Neal was addressing the opening session of AIST’s ASI conference last week (August 31), alongside economists Carol Austin, a trustee of NSW’s State Super and former guardian of the Future Fund, and Shane Oliver, AMP Capital chief economist.
Returns looking forward were lower than most investors needed for their members to meet expectations and for their liabilities in the case of defined benefit, insurance and other fiduciary funds.
Neal said that Bridgewater, the highly regarded value-orientated hedge fund manager, was discounting 10 per cent of current market prices every year for the next 20 years. “That’s pretty extraordinary,” he said.
Just as economist Herbert Stein made his observation in 1986 using rising US debt levels versus GDP as an example, so Shane Oliver said that it was “hard to look past the massive increase in debt levels” caused by the impact of covid-19.
In his mostly upbeat take on markets, Oliver said that while he had been supportive of fiscal policy actions through the pandemic, there had been about US$9 trillion added to the G4 countries’ debt levels alone, making total indebtedness of more than 300 per cent of GDP.
Nevertheless, Oliver said he believed the world was “about half-way up” the cycle and the recovery should continue for “another year or two” despite some hiccups. “But the 40-year decline in inflation and bond yields could be over,” he said.
Neal agreed that inflation felt like it was a lot closer than it had for the past 20 years. So, do you increase your exposure to bonds and increase that risk; do you sit out of the market in cash; do you invest in foreign currency, which was not without its own risks?
“I have a couple of suggestions which won’t surprise you given where I work,” Neal said. “Long-term private markets investing” was one, but he recommended investors “step to the side of the traditional approach” to private equity which often involved egregious fee gouging and non-aligned strategies.
Renewables presented opportunities, with total investments topping “well over US1 trillion a year” by 2030. However, there was an excess of demand for new investments in renewables, he said, which infrastructure did not have.
There was also a broad array of sometimes-complex credit strategies which presented opportunities when provided by “suitably skilled managers”. These strategies could deliver close-to-equity returns.
“You have to come back to the investment discipline of searching long and hard for good opportunities with economic value and don’t overpay for them,” Neal said. “It’s the little bits of incremental returns that add up for the long term.”
The private markets were less efficient where it was about “skilled people doing the work”, he said. “In infrastructure, there is a lot of capital but there are also a lot of new opportunities… The greenfield infrastructure space, itself, is one where infrastructure managers typically don’t invest, but if you have the skills and capabilities to embrace more greenfields risk, there are extremely good opportunities.”

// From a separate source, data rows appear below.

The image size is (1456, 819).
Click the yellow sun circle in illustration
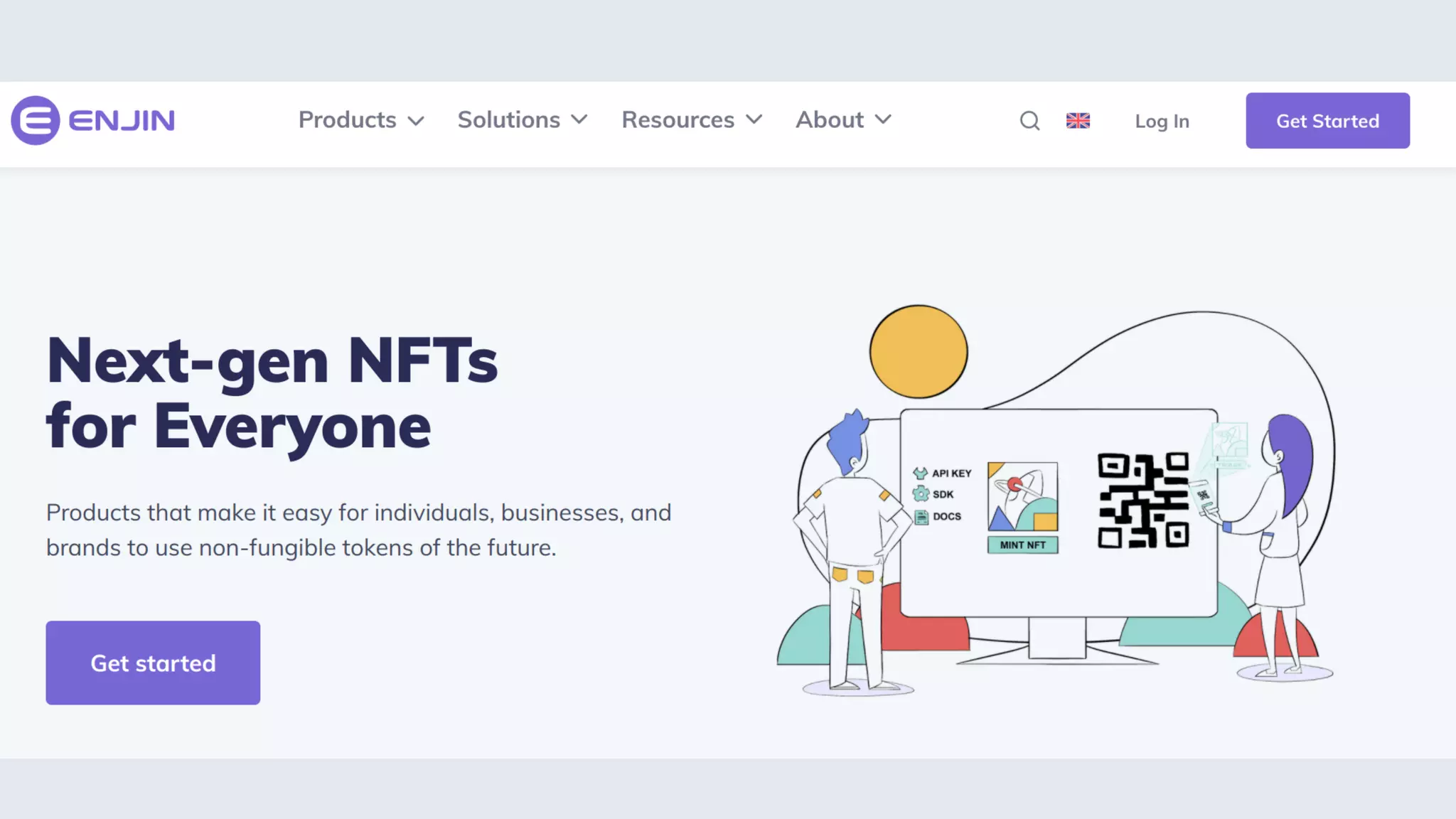tap(919, 351)
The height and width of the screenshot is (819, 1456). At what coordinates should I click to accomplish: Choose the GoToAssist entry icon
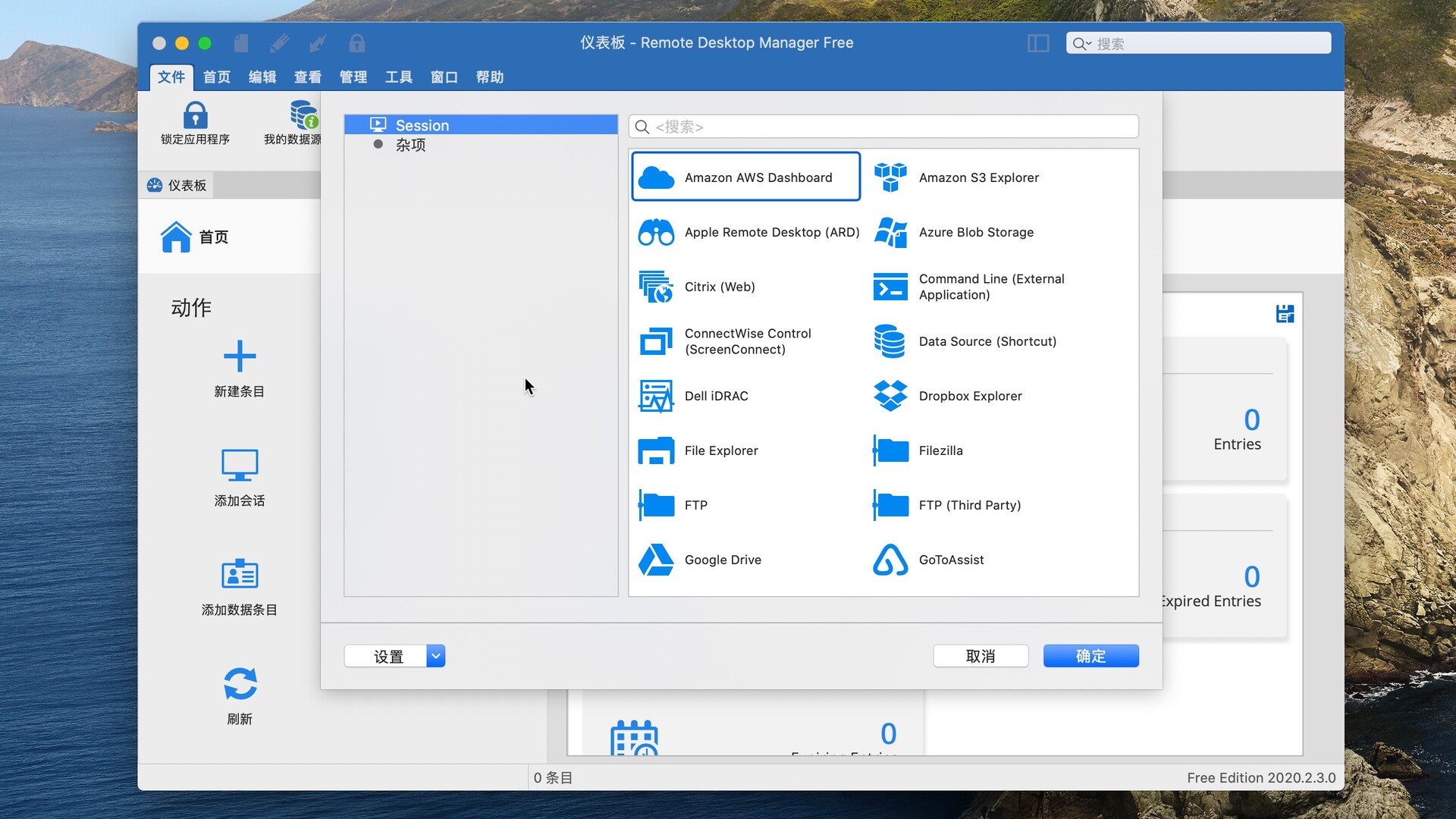890,560
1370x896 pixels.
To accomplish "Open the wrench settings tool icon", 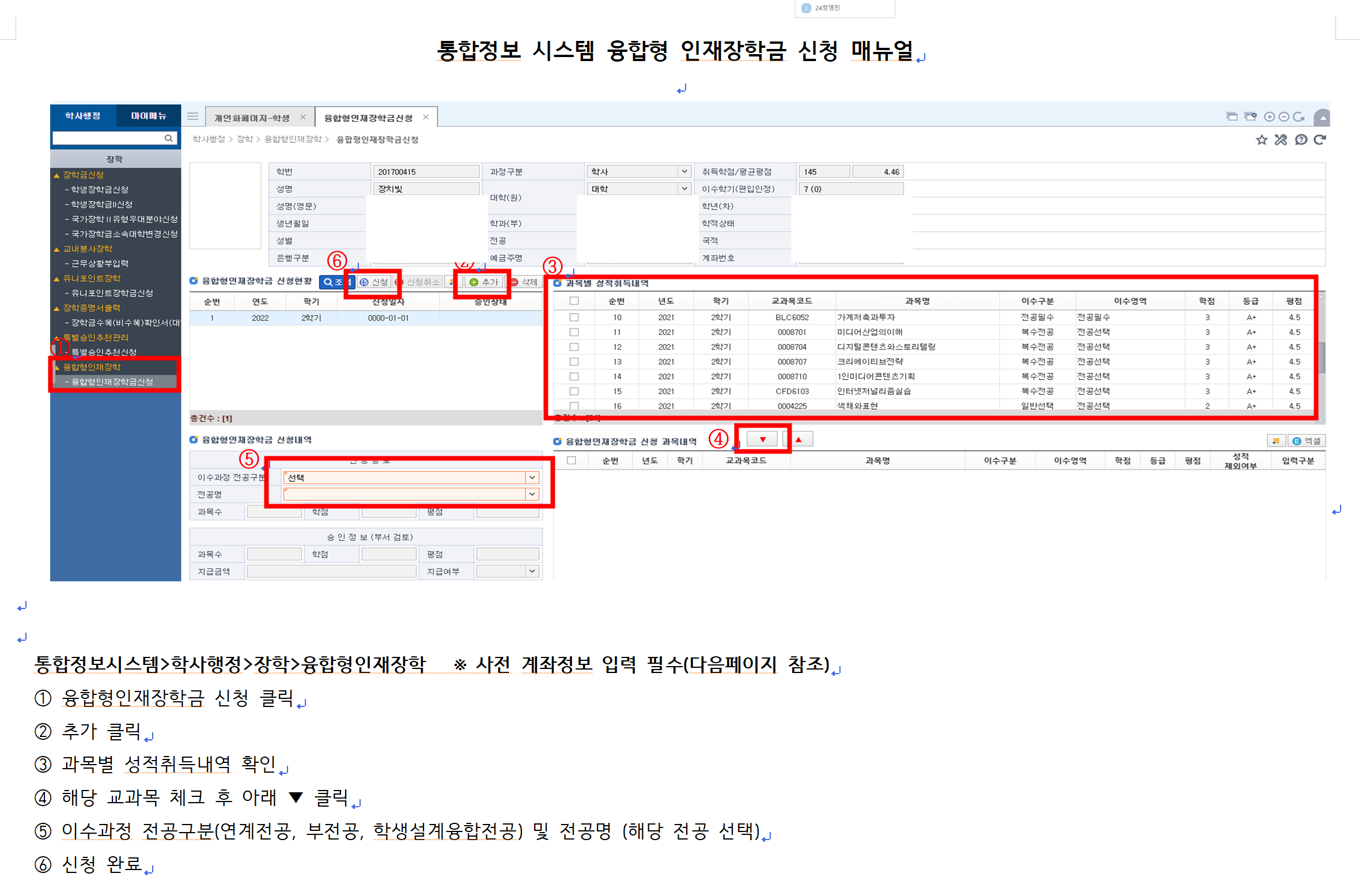I will (1281, 139).
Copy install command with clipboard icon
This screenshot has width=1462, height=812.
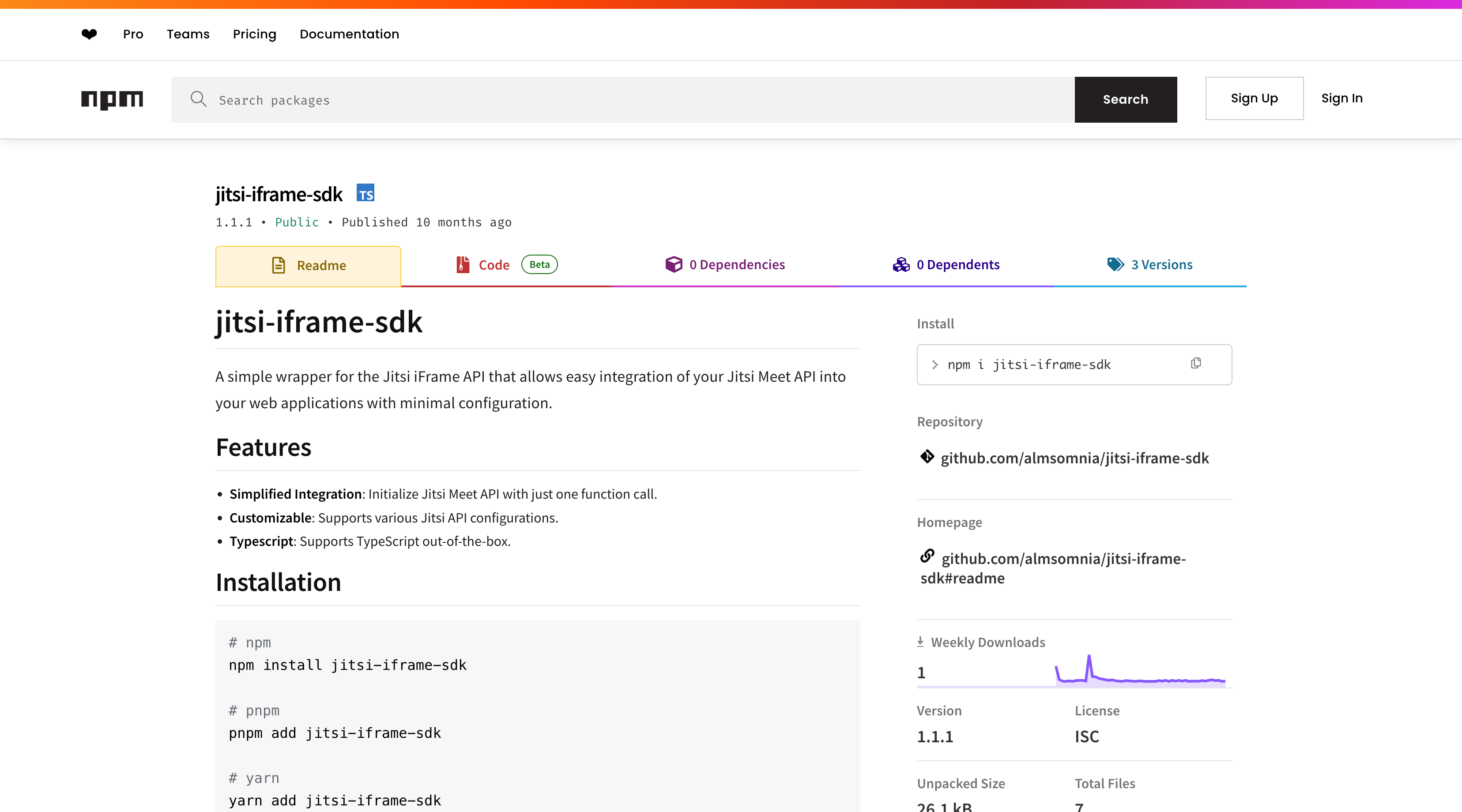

State Super’s Carol Austin, who started her career as an economist with BHP before moving into funds management, was fairly optimistic about inflation, at least in the short term. “It will not happen this month, not in the next 12 months. It’s years out,” she said.
She also didn’t think there would be a ‘crash’ of GFC proportions because of structural differences whereby there are stronger balance sheets now. “I also don’t think the Fed will allow anything to disrupt the flow into equity markets for the next 12-18 months,” she said, “or before the mid-term [US] elections.”